BEGIN

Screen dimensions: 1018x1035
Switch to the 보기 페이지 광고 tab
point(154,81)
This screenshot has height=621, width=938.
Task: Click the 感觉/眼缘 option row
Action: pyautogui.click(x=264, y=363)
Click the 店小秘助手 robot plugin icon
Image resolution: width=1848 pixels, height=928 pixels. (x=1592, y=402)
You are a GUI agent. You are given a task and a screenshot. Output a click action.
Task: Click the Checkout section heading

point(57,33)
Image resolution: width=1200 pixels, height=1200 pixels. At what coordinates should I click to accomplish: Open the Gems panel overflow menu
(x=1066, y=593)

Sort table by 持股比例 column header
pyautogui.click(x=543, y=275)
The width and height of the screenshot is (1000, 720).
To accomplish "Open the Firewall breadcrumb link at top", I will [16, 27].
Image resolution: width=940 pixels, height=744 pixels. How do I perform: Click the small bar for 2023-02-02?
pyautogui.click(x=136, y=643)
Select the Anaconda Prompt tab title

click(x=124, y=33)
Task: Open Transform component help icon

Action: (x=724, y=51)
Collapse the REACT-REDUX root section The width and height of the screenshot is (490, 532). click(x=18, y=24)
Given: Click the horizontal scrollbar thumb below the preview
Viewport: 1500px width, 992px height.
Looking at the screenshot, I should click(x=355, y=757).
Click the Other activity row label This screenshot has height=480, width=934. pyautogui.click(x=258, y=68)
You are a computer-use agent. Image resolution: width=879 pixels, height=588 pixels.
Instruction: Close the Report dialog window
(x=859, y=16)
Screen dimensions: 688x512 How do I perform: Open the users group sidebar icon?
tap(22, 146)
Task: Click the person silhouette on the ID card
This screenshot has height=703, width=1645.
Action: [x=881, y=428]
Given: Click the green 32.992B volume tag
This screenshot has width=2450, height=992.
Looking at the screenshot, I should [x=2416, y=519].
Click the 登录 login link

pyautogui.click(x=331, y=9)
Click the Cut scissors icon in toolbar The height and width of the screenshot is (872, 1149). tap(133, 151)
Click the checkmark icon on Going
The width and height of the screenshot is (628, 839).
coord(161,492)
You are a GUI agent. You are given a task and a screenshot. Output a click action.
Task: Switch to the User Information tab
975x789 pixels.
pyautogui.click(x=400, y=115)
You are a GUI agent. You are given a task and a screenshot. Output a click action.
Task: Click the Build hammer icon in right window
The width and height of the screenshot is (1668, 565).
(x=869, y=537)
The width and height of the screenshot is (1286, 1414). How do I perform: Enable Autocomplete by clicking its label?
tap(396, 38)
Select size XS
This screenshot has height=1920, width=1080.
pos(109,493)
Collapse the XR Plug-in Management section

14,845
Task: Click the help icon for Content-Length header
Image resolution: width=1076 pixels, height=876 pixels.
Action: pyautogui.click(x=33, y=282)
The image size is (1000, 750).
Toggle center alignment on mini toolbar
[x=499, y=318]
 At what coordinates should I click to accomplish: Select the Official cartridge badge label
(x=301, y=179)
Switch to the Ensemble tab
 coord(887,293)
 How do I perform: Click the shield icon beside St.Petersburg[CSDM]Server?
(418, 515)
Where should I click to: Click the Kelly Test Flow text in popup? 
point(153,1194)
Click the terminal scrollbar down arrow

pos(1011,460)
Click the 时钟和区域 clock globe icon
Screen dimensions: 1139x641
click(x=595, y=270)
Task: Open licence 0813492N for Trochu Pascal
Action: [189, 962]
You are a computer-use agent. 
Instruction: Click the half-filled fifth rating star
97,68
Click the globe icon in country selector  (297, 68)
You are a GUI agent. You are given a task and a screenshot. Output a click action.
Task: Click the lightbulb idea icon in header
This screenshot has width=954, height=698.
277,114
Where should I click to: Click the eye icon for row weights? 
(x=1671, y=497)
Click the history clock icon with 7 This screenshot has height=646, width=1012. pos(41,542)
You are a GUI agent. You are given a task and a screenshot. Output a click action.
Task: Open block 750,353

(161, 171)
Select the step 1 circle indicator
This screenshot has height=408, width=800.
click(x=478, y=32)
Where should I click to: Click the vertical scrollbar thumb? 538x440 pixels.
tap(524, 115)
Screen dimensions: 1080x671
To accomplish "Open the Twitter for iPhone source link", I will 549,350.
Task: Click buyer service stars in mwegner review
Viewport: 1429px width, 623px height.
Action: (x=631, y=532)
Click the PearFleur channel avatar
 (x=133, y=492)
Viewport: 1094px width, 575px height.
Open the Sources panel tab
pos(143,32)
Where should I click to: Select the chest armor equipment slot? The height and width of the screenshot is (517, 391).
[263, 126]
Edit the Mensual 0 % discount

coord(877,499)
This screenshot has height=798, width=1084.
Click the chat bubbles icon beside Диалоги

END

Task statement — Nothing but the lines from the one containing "Task: Click buyer" through the last line of the material should be returned, each exactly as written, both ends included.

Answer section —
Task: Click buyer service stars in mwegner review
Viewport: 1429px width, 623px height.
Action: (x=631, y=532)
Click the PearFleur channel avatar
 (x=133, y=492)
Viewport: 1094px width, 575px height.
Open the Sources panel tab
pos(143,32)
Where should I click to: Select the chest armor equipment slot? The height and width of the screenshot is (517, 391).
[263, 126]
Edit the Mensual 0 % discount

coord(877,499)
This screenshot has height=798, width=1084.
Click the chat bubbles icon beside Диалоги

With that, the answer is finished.